| Exercise details |
Quote the records below word for word, leaving out the pictures.

| Information provided |
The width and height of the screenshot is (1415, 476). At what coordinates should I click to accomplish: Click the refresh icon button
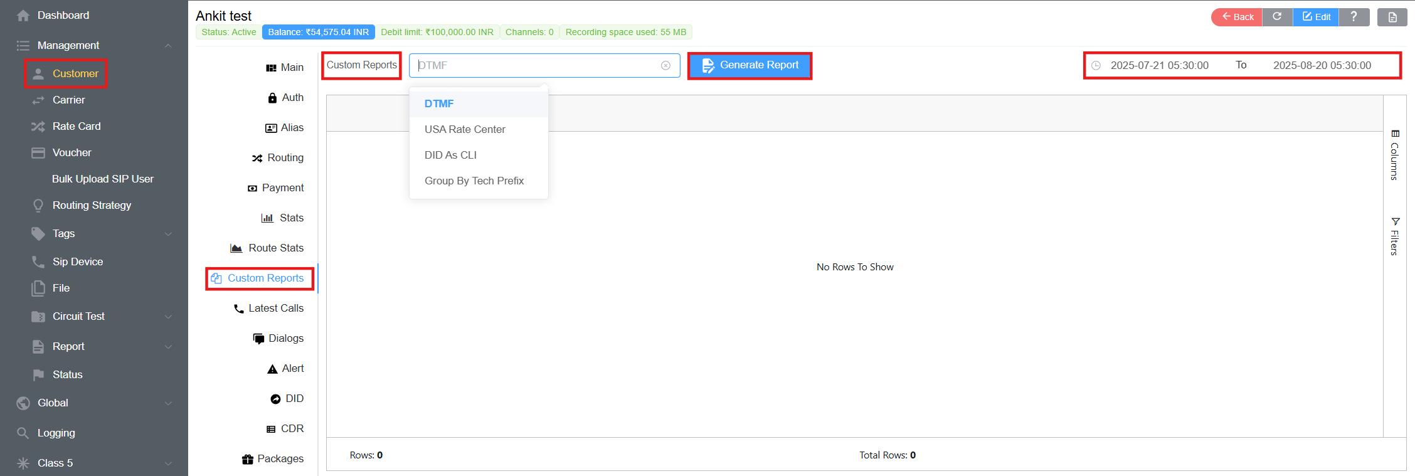click(1277, 17)
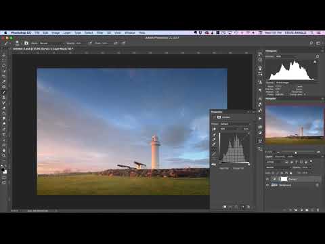Hide the Background layer
Viewport: 325px width, 244px height.
click(x=267, y=185)
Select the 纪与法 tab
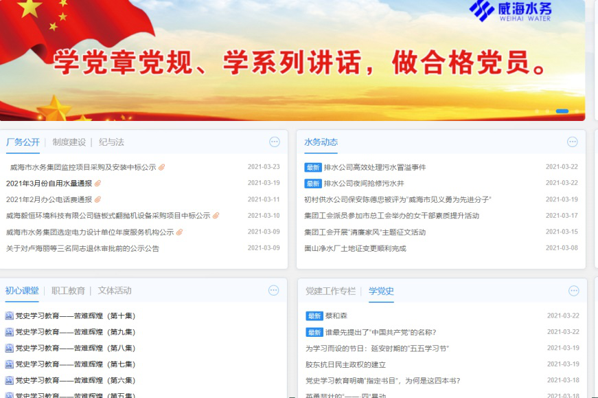Image resolution: width=598 pixels, height=398 pixels. 111,142
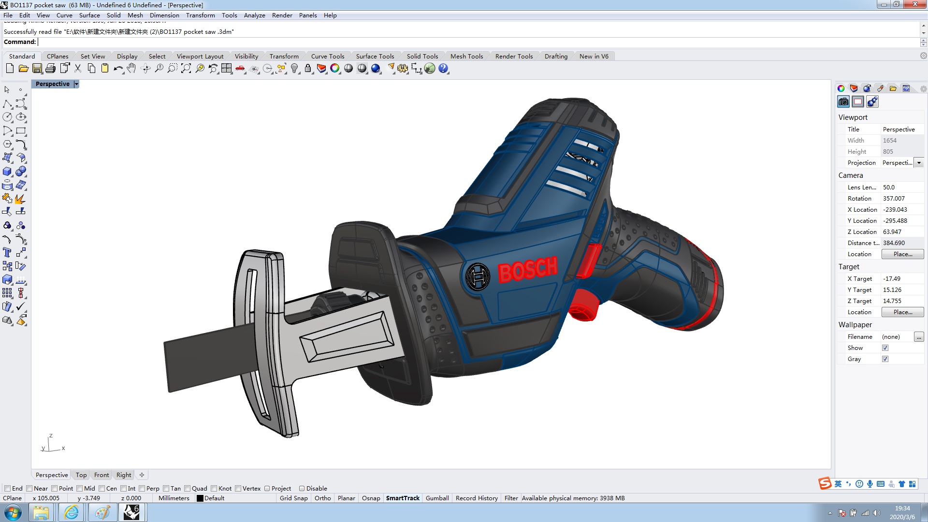The width and height of the screenshot is (928, 522).
Task: Click the Undo arrow icon
Action: coord(118,69)
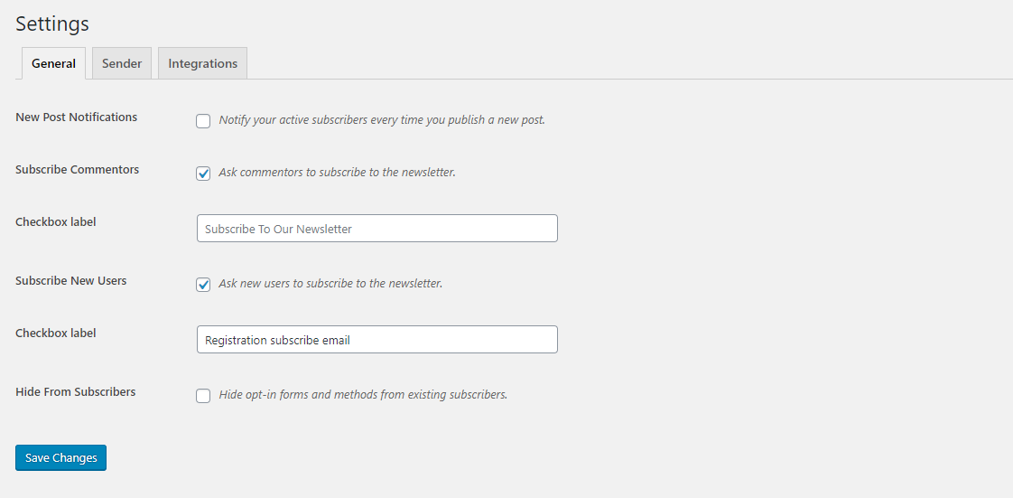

| Answer to the problem |
The width and height of the screenshot is (1415, 476). At what coordinates should I click to accomplish: Click the refresh icon button
click(1277, 17)
Hide the Background layer
Viewport: 325px width, 244px height.
click(x=267, y=185)
Select the 纪与法 tab
Image resolution: width=598 pixels, height=398 pixels. 111,142
The width and height of the screenshot is (928, 522).
Task: Click the Undo arrow icon
Action: coord(118,69)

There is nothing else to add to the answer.